君の妹クロエ兵長は君の処刑に反対して軍に逆らった。
今頃拷問をうけ懲罰房にいれられている。
ちなみに彼女の拷問担当は、君の直属の部下、アストン一等兵が喜んで立候補した。
若い女をいたぶるのが楽しみだ、と涎をたらしていたよ」
マヒロは全身に燃えるような怒りを感じた。
両手両足の鎖を引きちぎり、拘束まで引きちぎろうとしていた。
「ヴヴッ!!ヴヴアアア!!」
「おいおい、嘘だろ」
『十字拘束!』
ブラッドは咄嗟に印を結ぶと、マヒロの身体を光る十字架が貫いた。
「...ぐふっ」
「ふー、焦った。それでさすがに動けないだろ」
口から血を流し身動きのとれないマヒロに背を向け、処刑場出口のとびらの方に向かい歩いていくブラッド。
「さよなら、団長」
指を鳴らすと同時にマヒロが座っていた場所のガラス板に穴があき、マヒロは穴から燃えたぎるマグマの海へとおちていった―。
「これで終わった」
笑みを浮かべるブラッドだったが、その指が震えていることに気づき動揺する。
最後にマヒロが自分に向けた憤怒の表情。
それが恐れとなり脳にこびりついている。
しばらくするとマヒロが落ちた穴を塞ぐようにドーム状に結界が覆った。
それは『死後の結界術』が発動したことを意味する。
「死んだか」
ブラッドは安堵のため息をつく。
建物を後にする際、スタンフィールドがブラッドを労った。
「ご苦労だった。今頃やつも溶けてなくなっているだろ」
「ええ、死後の結界術が発動するのも見ましたから、間違いないでしょう。
万が一やつが疫病を持っていたとしても、結界によって感染が広がることもないでしょうし」
「ああ、そうだな。対外的には疫病神を葬った場所として、一切の民間人の立ち入りは禁止することにする。

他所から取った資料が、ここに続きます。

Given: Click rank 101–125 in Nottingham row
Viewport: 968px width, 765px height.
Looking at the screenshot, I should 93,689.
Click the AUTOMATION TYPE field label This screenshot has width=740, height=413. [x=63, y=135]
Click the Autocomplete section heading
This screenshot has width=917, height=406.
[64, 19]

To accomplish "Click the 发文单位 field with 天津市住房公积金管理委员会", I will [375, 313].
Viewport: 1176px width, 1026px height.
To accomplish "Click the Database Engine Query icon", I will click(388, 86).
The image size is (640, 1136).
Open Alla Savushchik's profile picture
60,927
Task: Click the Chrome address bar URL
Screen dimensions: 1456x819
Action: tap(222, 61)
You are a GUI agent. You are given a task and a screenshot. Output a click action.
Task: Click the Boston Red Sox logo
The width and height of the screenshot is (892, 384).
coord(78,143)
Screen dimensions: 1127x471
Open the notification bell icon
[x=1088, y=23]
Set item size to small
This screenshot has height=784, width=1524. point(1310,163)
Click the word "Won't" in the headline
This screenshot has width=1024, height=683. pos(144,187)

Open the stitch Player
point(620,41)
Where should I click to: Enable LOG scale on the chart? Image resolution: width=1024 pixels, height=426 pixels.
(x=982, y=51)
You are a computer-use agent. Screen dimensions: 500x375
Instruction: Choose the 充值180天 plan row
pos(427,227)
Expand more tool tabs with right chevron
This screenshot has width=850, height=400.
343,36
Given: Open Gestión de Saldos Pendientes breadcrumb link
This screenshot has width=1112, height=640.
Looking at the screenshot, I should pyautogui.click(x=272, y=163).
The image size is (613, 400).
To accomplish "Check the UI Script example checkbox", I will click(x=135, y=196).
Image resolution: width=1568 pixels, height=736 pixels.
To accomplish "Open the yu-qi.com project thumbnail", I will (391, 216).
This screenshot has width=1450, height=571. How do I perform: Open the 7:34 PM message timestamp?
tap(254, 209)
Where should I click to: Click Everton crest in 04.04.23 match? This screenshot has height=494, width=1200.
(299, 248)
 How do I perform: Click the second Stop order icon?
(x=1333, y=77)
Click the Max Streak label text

わかっているだろうが、真相を知っているのは我々だけだ。
間違っても一般兵には口外しないように」
「当然ですよ」
『 ブラッド、、お前を殺してやる』
ブラッドは寒気がして振り返る。
今のは、空耳?
「どうした?」
「いえ、何でもありません。行きましょう」
ブラッド達は飛空挺にのり込み去っていた。